Department of Statistics, University of California, Los Angeles, CA 90095, USA.
Bioinformatics. 2010 Nov 15;26(22):2826-32. doi: 10.1093/bioinformatics/btq546. Epub 2010 Sep 23.
DNA binding proteins play crucial roles in the regulation of gene expression. Transcription factors (TFs) activate or repress genes directly while other proteins influence chromatin structure for transcription. Binding sites of a TF exhibit a similar sequence pattern called a motif. However, a one-to-one map does not exist between each TF and motif. Many TFs in a protein family may recognize the same motif with subtle nucleotide differences leading to different binding affinities. Additionally, a particular TF may bind different motifs under certain conditions, for example in the presence of different co-regulators. The availability of genome-wide binding data of multiple collaborative TFs makes it possible to detect such context-dependent motifs.
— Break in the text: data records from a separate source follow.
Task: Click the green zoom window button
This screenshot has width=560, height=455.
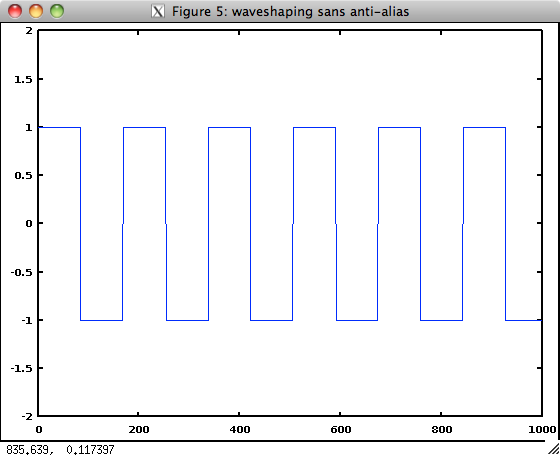Action: pos(57,11)
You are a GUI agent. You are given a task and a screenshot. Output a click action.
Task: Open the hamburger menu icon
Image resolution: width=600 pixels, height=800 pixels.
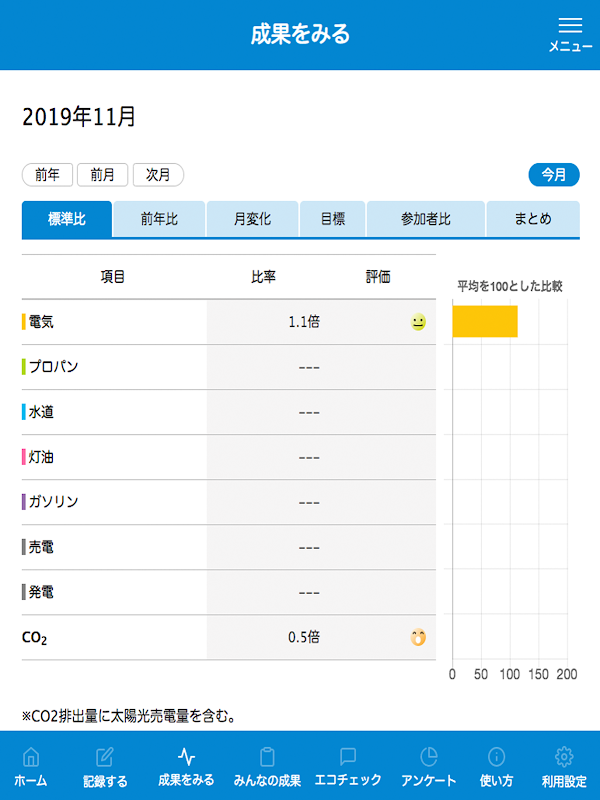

We developed a contrast motif finder (CMF) for the de novo identification of motifs that are differentially enriched in two sets of sequences. Applying this method to a number of TF binding datasets from mouse embryonic stem cells, we demonstrate that CMF achieves substantially higher accuracy than several well-known motif finding methods. By contrasting sequences bound by distinct sets of TFs, CMF identified two different motifs that may be recognized by Oct4 dependent on the presence of another co-regulator and detected subtle motif signals that may be associated with potential competitive binding between Sox2 and Tcf3.
The software CMF is freely available for academic use at www.stat.ucla.edu/∼zhou/CMF.
DNA 结合蛋白在基因表达调控中起着至关重要的作用。转录因子 (TF) 直接激活或抑制基因,而其他蛋白质则影响转录的染色质结构。TF 的结合位点表现出相似的序列模式,称为基序。然而,每个 TF 和基序之间并不存在一一对应的关系。许多蛋白质家族中的 TF 可能识别具有细微核苷酸差异的相同基序,从而导致不同的结合亲和力。此外,特定的 TF 在某些条件下可能结合不同的基序,例如在存在不同的共调节剂的情况下。多个协作 TF 的全基因组结合数据的可用性使得检测这种上下文相关的基序成为可能。
我们开发了一种对比基序发现器 (CMF),用于在两组序列中差异富集的基序的从头识别。将该方法应用于来自小鼠胚胎干细胞的多个 TF 结合数据集,我们证明 CMF 比几种知名的基序发现方法具有更高的准确性。通过对比由不同 TF 集合结合的序列,CMF 识别了两个可能由 Oct4 识别的不同基序,具体取决于另一个共调节剂的存在,并检测到可能与 Sox2 和 Tcf3 之间潜在竞争结合相关的细微基序信号。
软件 CMF 可在 www.stat.ucla.edu/∼zhou/CMF 上免费供学术使用。